### INSTRUCTIONS TO FOLLOW
Pictures must not be copied, but every entry must be reproduced exactly.
>>
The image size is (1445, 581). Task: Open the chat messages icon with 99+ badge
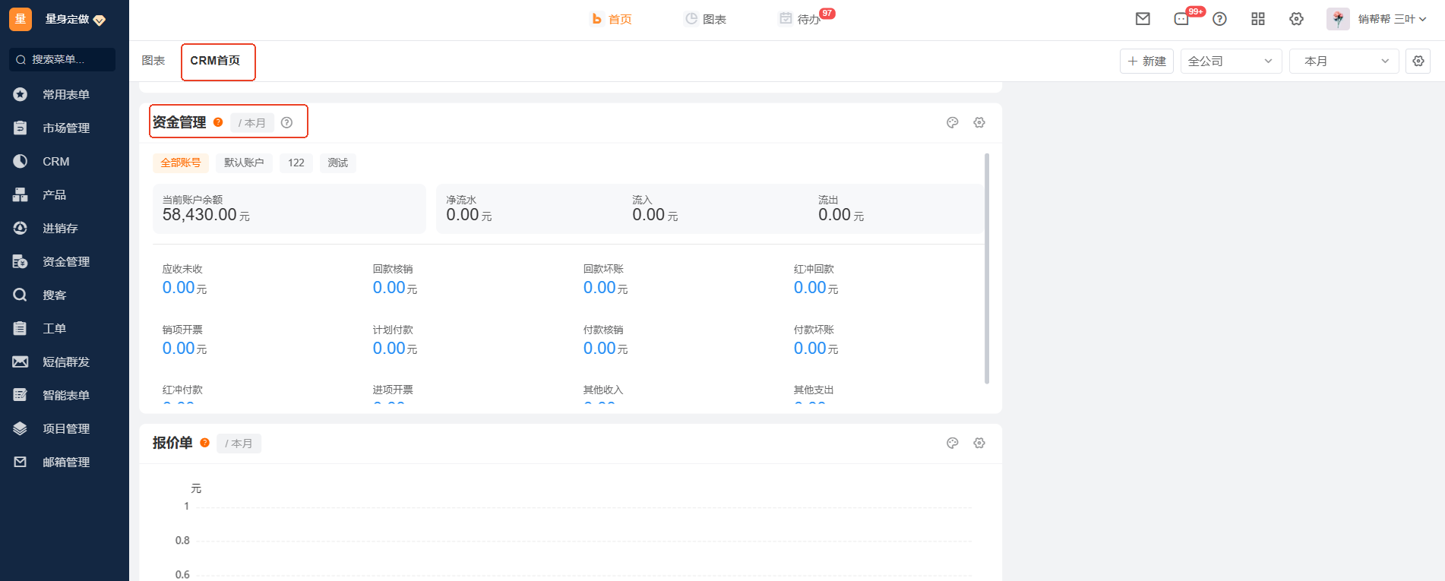pos(1181,19)
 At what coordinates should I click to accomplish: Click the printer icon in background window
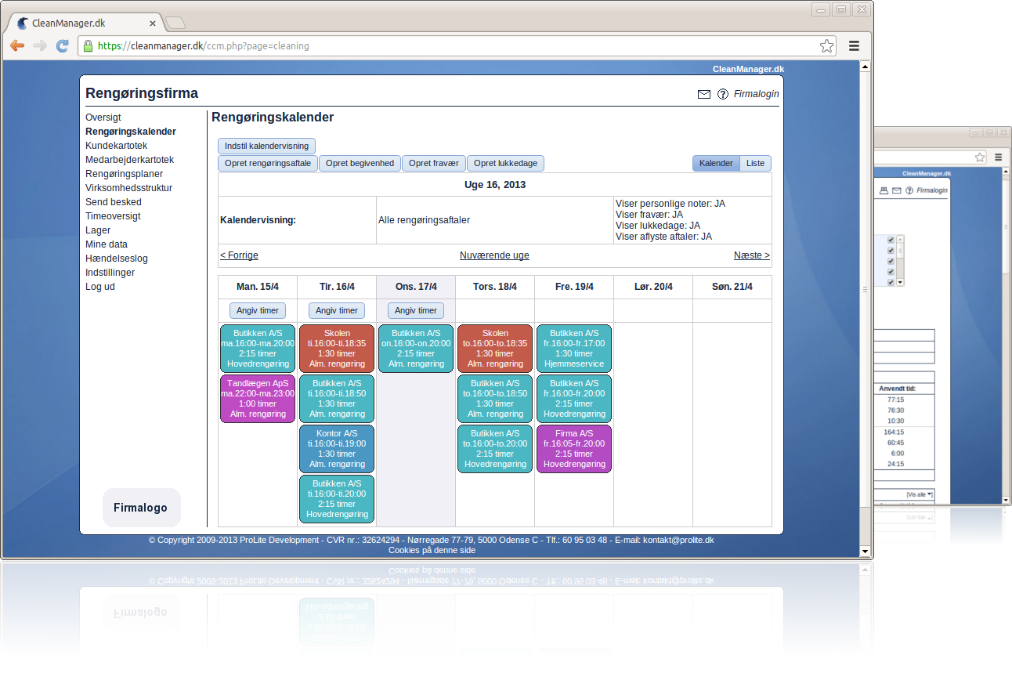(x=884, y=190)
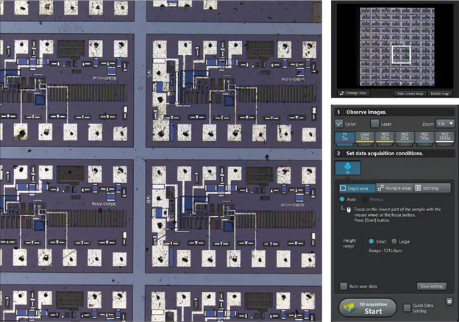The image size is (459, 322).
Task: Start the 3D acquisition
Action: (x=368, y=307)
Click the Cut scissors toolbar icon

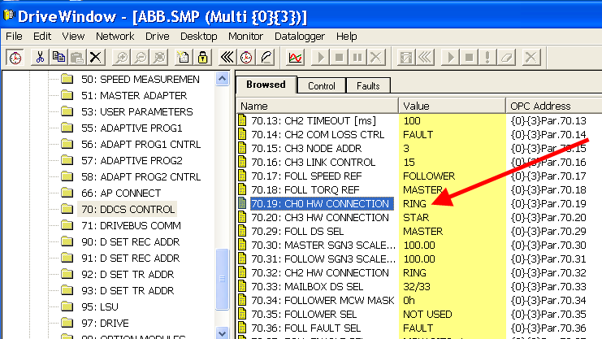(38, 57)
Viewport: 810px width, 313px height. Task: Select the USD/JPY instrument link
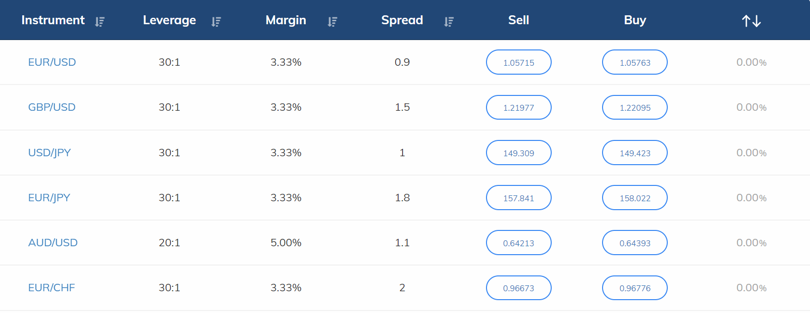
<<
### ANSWER SPACE
The image size is (1445, 581). Task: Open the chat messages icon with 99+ badge
pos(1181,19)
 At what coordinates should I click to accomplish: Click the printer icon in background window
(x=884, y=190)
The image size is (459, 322).
Task: Start the 3D acquisition
Action: (x=368, y=307)
Click the Cut scissors toolbar icon

(38, 57)
Viewport: 810px width, 313px height. Task: Select the USD/JPY instrument link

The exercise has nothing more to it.